The party rejected Beasley as a candidate on the weekend, citing some of his online comments, including several posted to Facebook in 2017.
"Islam is not a religion of peace. It's cruel, revolting, racist, oppressive and has no legitimate basis," said one of Beasley's Facebook posts. "The Mongols would have done mankind a favour if they snuffed this evil cult when they had the chance."
Beasley was commenting in response to a post criticizing what the original writer called "an extreme anti-Muslim agenda" in Canada. In response to that same post, Beasley called the Prophet Muhammad a series of hateful names.
In the interview with CBC News, Beasley said he wants people to know that his opinions about Islam are informed by his contention that some Muslim religious leaders preach violence against "Christians and Jews."
"When it comes down to it, I did say some tough words. Perhaps I went a little bit overboard on some of those words but I absolutely stand behind the sentiment of what I said," Beasley said.
Beasley said the publicity around his comments is "obfuscating" the real issues in the local election, and he felt he had flagged his online discussion topics to the party and was encouraged to run regardless.
"You would do me a service if it's just made clear I am not absolutely obsessing over Islam. It was in the context of that time," he told CBC News.

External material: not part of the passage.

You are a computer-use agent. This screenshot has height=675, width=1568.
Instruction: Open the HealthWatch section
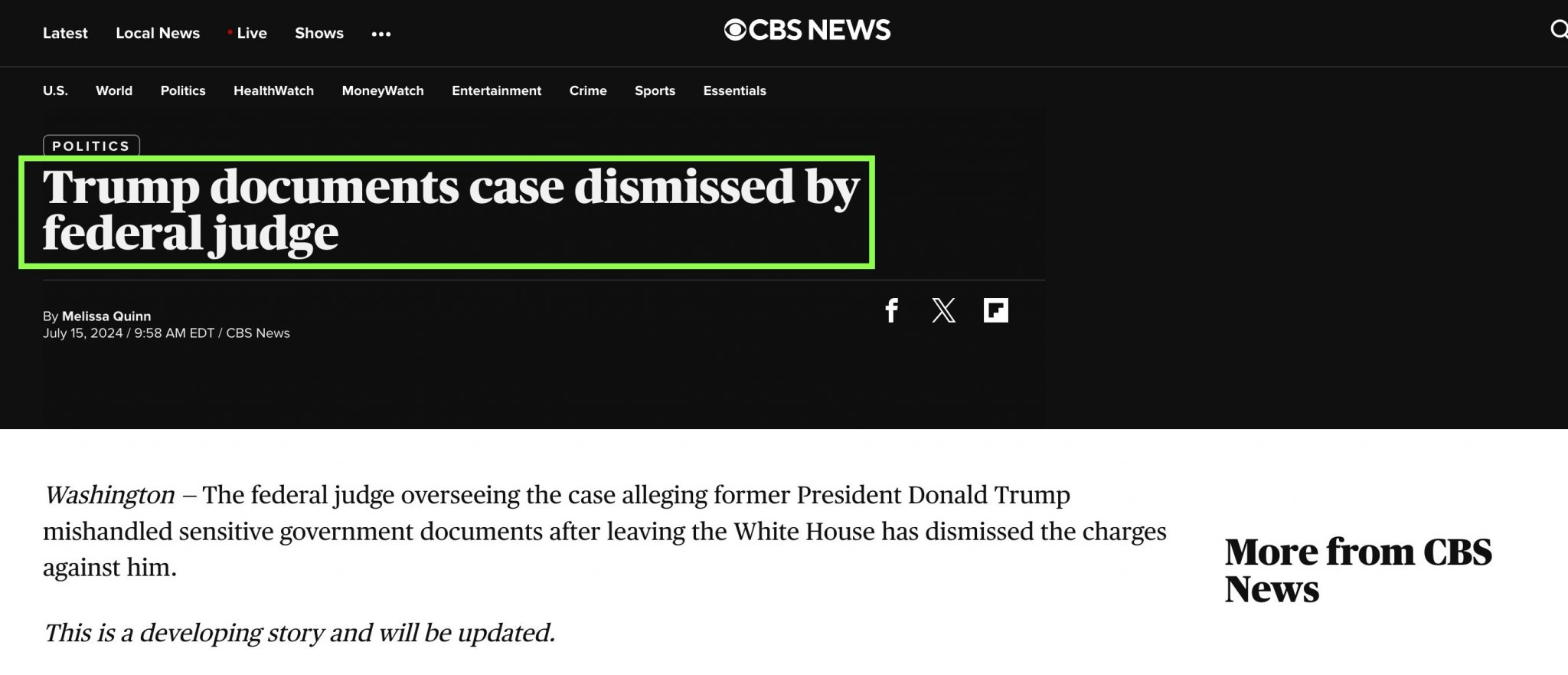tap(273, 90)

'Hateful, inappropriate,' says party
The United Conservative Party said its nomination committee disqualified Beasley from the race last week, once party researchers flagged the inflammatory comments. Beasley appealed the decision but the party's board upheld his disqualification. The party said he then chose to resign.
"I think the comments speak for themselves," UCP political operations director Jeff Henwood told CBC News.
"I think they're hateful, inappropriate comments that are not consistent with the United Conservative Party's values or acceptable comments for our candidates to be espousing on our Facebook pages."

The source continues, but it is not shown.